Stored items:
-----

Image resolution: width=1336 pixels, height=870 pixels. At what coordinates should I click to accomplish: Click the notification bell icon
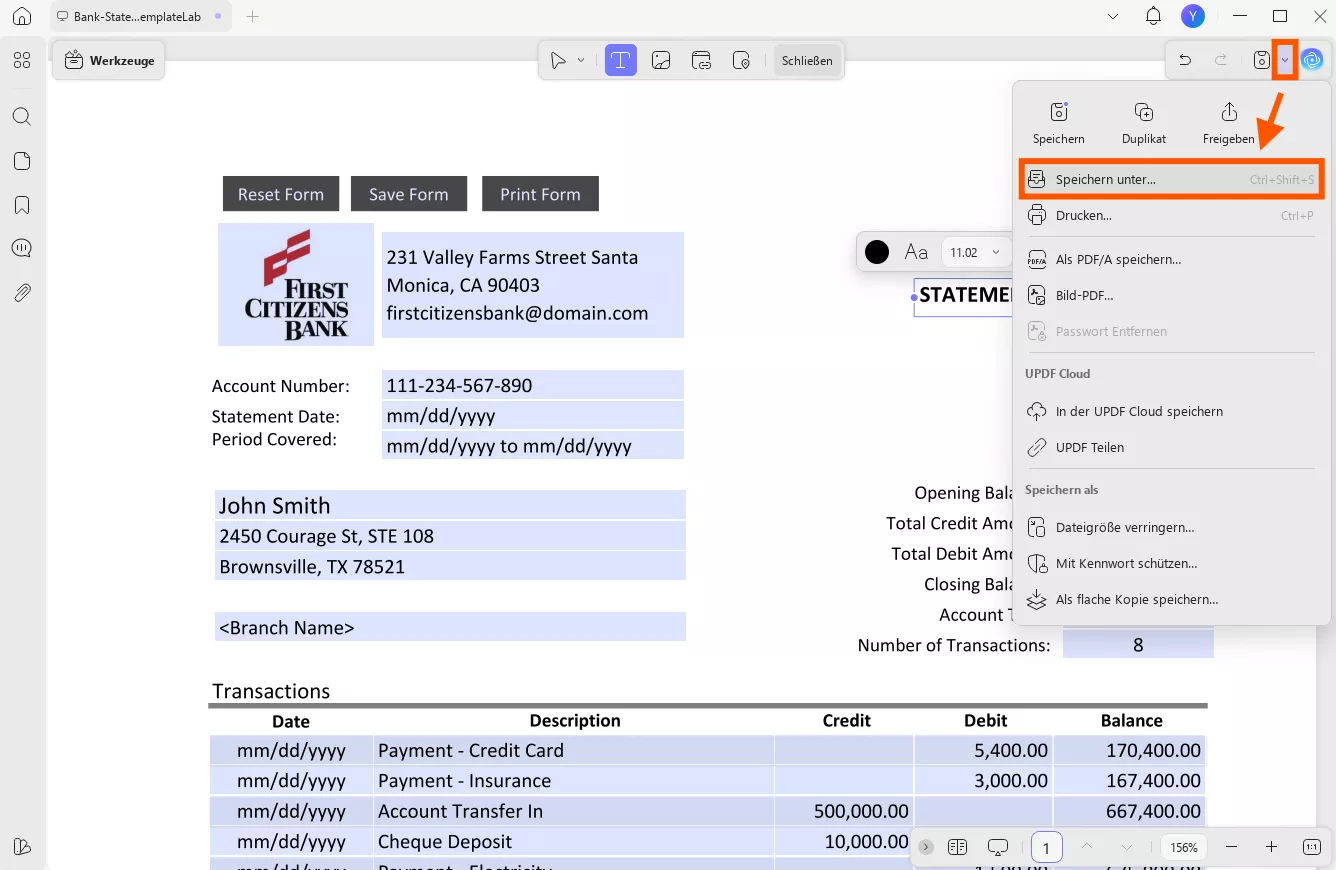(1153, 16)
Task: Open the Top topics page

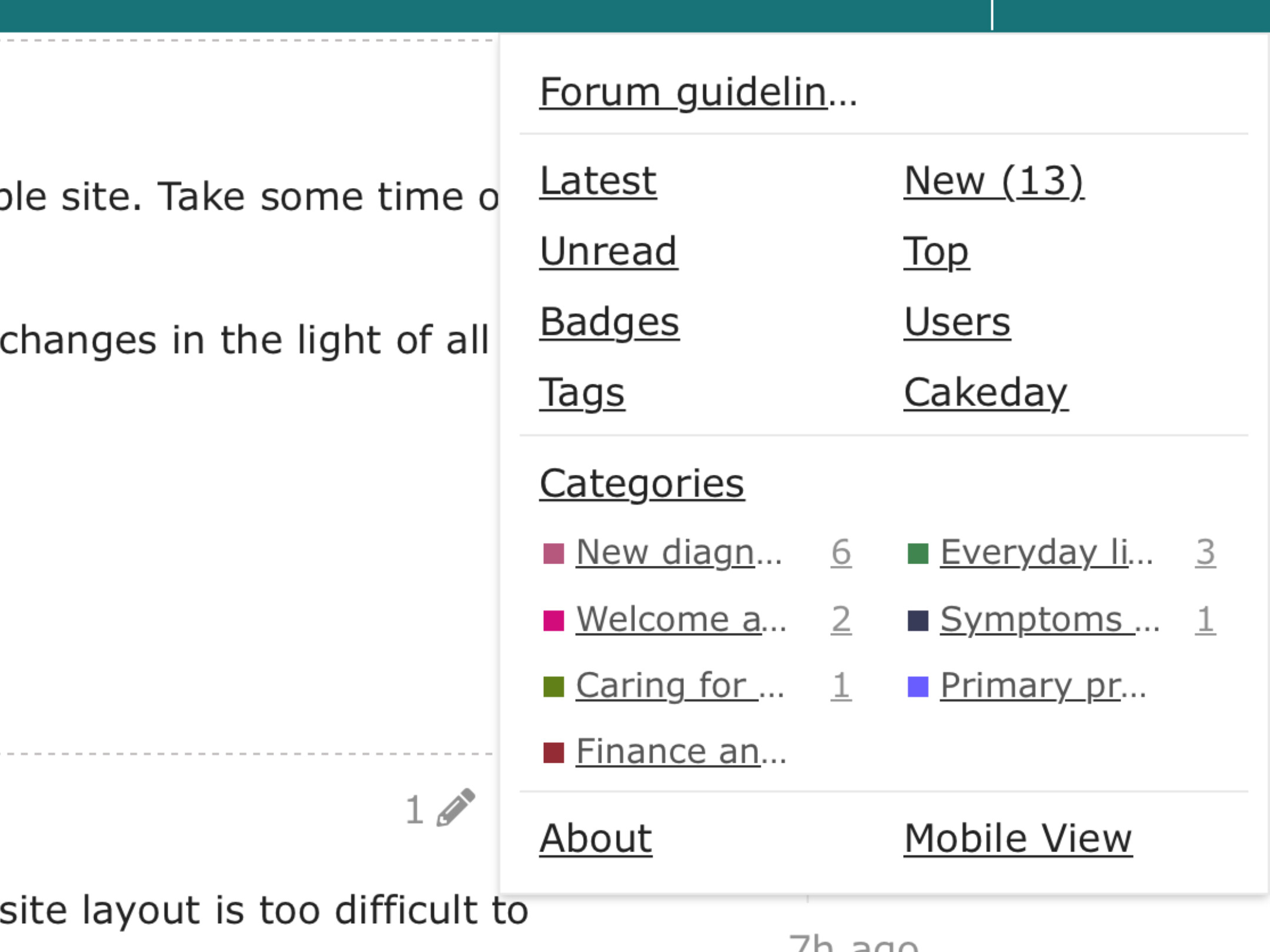Action: (x=936, y=252)
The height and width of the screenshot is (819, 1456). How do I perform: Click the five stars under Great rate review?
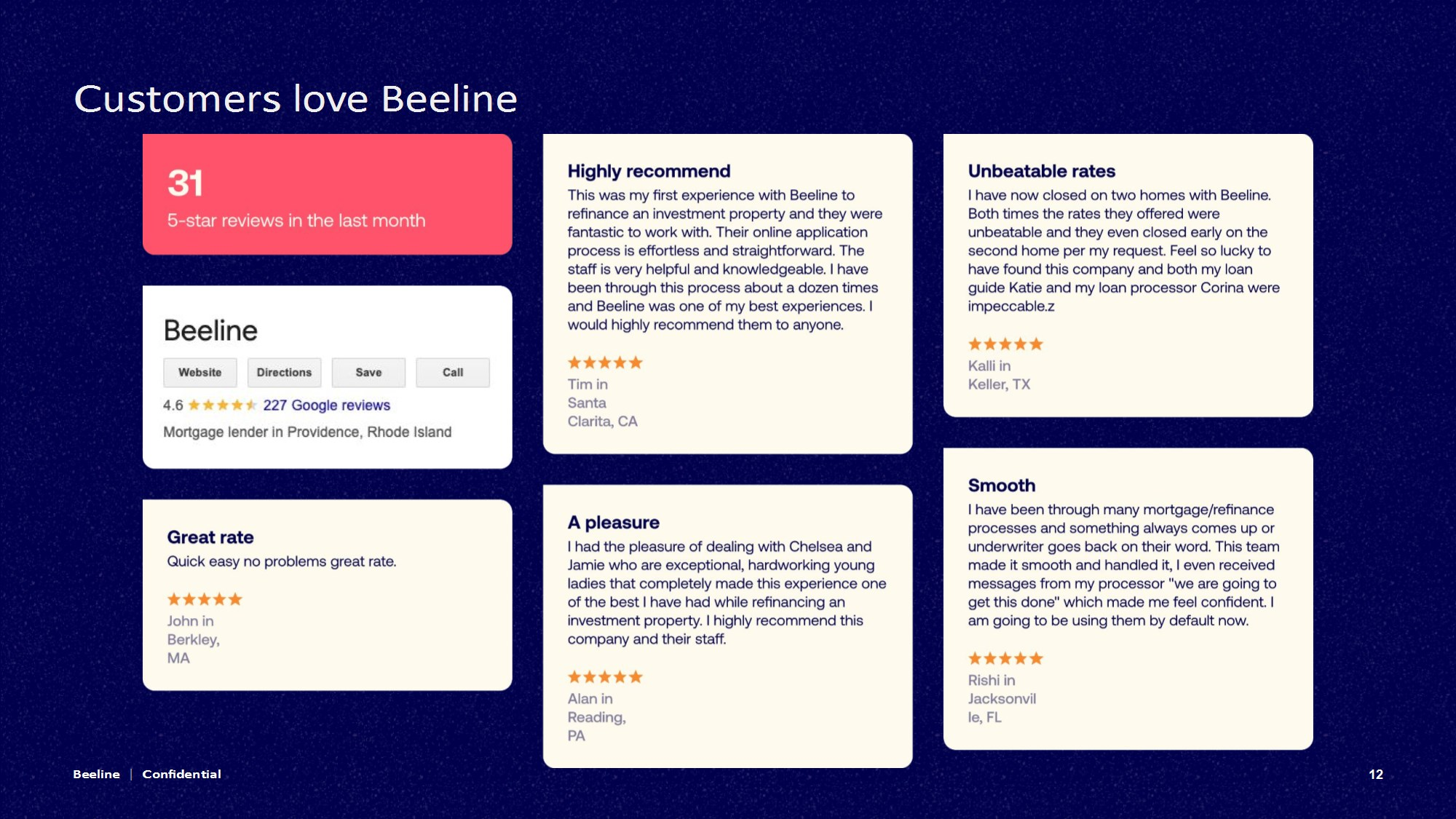point(205,599)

-----

Aim of the task: Each entry above must be restated word for word; the pictures stay out of the copy.

Solution:
Image resolution: width=1336 pixels, height=870 pixels. At what coordinates should I click to accomplish: Click the notification bell icon
(1153, 16)
Task: Open the Top topics page

Action: (x=936, y=252)
The height and width of the screenshot is (819, 1456). How do I perform: Click the five stars under Great rate review?
point(205,599)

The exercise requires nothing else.